The declaration is the work of four Alberta Conservative MPs, and the name “Buffalo” is a reference to the proposed name of a combined Alberta-Saskatchewan province (an idea considered pre-1905 but reportedly rejected because Eastern Canada feared the clout such a province might have).
“Alberta is not, and never has been, an equal partner in Confederation,” is how they frame the problem.
Certainly, recent opinion polls reflect much of this sentiment. In that sense, the authors of this declaration are merely messengers, reflecting to the country at large what they’re hearing from their own constituents.
Reasonable people can disagree on the feasibility and wisdom of the declaration’s proposed solutions. My own opinion is that much of this is probably less workable and less impactful than its authors would have us believe.
Recognizing Alberta (or “Buffalo”) as a “culturally distinct region within Confederation” might have some symbolic significance, but is unlikely to have any measurable impact on the lives of Albertans.
Much the same can be said of the idea of an official acknowledgement in the House of Commons of “the devastation the National Energy Program caused to the people of Alberta.”
Equalization has certainly become a dirty word in Alberta, but it’s not clear that any sort of reform to the program would positively impact Alberta’s bottom line.
The equalization program is funded through the federal budget, as is every other federal program. There are probably more effective ways of highlighting Alberta’s disproportionate contribution to federal coffers that don’t involve a constitutionally messy fight to tear down equalization.
On the other hand, there are some sensible proposals in this declaration.
Alberta certainly has a strong argument to make that it is underrepresented in the House of Commons. The average population per federal riding is much higher in Alberta than any other province. The numbers alone speak to a need to add more seats in Alberta, to say nothing of the national unity upside.
The declaration also offers a much-needed emphasis on improving free trade within Canada.
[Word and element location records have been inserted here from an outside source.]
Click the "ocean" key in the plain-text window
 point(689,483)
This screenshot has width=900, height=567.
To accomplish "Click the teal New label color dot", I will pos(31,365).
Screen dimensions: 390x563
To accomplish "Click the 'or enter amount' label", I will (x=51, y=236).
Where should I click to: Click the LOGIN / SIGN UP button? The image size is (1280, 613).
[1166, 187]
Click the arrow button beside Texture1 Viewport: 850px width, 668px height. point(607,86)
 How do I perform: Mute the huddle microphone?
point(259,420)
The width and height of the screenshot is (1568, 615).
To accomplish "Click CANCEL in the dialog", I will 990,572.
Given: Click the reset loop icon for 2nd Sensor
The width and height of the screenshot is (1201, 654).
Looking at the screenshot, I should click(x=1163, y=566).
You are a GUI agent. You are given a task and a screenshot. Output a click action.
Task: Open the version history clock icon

If one is trying to argue that Confederation is broken, the mess that is interprovincial trade is a powerful piece of evidence. There is a staggering cost that comes with our existing internal trade barriers.
Fixing this isn’t an Alberta-specific issue, either. All of Canada has a vested interest in getting this right.
The declaration also proposes strengthening Alberta’s economy — or keeping the rest of the country from being a barrier. Given Alberta’s disproportionate contribution to Confederation, there should be a national interest in seeing Alberta prosper.
There’s no magic solution to what’s ailing Alberta’s economy, and in fairness, Ottawa has approved both the Trans Mountain pipeline expansion and the LNG Canada project and its associated Coastal GasLink pipeline — not to mention continued support for the Keystone XL and Line 3 pipeline projects.
The Buffalo Declaration might give short shrift to some of the other concerns the federal government is trying to balance in making those decisions, but it’s an understandable perception that the concerns of Alberta are rather low on the priority list.
With the Alberta government poised to introduce voter recall and citizens’ initiative, it’s not out of the realm of possibility that an independence referendum could be triggered. As we saw with Brexit, such things can take on a life of their own.
None of this should be framed as or taken as a threat, but certainly it’s fair to warn the rest of the country about the concerns and frustrations that exist in the west. If left unchecked, it could have broad national implications.